The Central Bank has reported a financial profit of €2.3 billion for 2016.
After retained earnings, a surplus income amounting to €1.8 billion will be paid to the exchequer.
Governor Philip Lane said the increased level of profitability reflected the legacies of the financial crisis, which will diminish over time.
Approximately €1.9 billion of the 2016 profit was generated by interest income and realised capital gains on its so called “special portfolio” that was acquired as a result of the liquidation of IBRC, formerly Anglo Irish Bank.
“The Central Bank has stated that it will dispose of the government bonds held in the special portfolio as soon as possible, provided conditions of financial stability permit,” Prof Lane said.
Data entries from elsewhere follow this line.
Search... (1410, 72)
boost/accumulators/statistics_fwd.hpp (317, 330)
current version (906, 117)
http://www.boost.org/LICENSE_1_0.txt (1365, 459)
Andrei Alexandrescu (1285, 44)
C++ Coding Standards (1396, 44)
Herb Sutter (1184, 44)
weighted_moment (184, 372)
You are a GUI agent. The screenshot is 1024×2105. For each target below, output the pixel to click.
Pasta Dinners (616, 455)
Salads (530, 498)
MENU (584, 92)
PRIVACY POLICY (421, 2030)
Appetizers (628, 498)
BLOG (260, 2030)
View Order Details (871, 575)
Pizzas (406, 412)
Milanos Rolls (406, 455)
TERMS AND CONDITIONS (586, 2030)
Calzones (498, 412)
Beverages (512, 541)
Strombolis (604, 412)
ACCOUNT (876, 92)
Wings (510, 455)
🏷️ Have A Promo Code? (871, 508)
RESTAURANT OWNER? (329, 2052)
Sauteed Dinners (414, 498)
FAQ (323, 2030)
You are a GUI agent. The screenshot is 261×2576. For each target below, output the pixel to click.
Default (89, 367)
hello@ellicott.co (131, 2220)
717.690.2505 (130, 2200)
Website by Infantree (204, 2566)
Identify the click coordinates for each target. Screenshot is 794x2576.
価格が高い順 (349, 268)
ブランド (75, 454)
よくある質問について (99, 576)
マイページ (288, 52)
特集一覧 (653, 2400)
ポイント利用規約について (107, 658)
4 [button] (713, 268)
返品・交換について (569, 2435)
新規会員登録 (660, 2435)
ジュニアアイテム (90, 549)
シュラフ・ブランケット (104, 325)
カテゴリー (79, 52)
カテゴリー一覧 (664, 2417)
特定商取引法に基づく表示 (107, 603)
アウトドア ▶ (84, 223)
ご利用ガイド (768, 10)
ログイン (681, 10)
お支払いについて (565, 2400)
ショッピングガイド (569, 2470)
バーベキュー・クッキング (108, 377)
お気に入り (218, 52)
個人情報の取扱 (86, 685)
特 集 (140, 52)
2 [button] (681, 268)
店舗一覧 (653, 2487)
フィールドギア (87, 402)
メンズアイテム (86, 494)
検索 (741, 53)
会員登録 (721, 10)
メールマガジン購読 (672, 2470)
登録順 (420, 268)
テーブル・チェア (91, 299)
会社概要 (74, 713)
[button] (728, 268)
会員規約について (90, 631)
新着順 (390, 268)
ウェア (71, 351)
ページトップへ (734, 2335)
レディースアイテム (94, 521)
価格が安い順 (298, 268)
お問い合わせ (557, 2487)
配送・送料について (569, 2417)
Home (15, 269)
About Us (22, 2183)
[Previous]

“These high profit levels will, therefore, inevitably decline in future years as disposals of the special portfolio come to an end,” he said.
On the bank’s mortgage lending restrictions, Prof Lane said the measures aimed to enhance the resilience of both borrowers and banks.
Following a review of the restrictions last year, the bank loosened its loan to value lending caps, a move that has been blamed for fuelling inflation in the housing market.
Prof Lane said the changes were introduced to improve their sustainability and effectiveness.
“In line with our procedures, the calibration of the mortgage measures will be reviewed in November each year,” he said.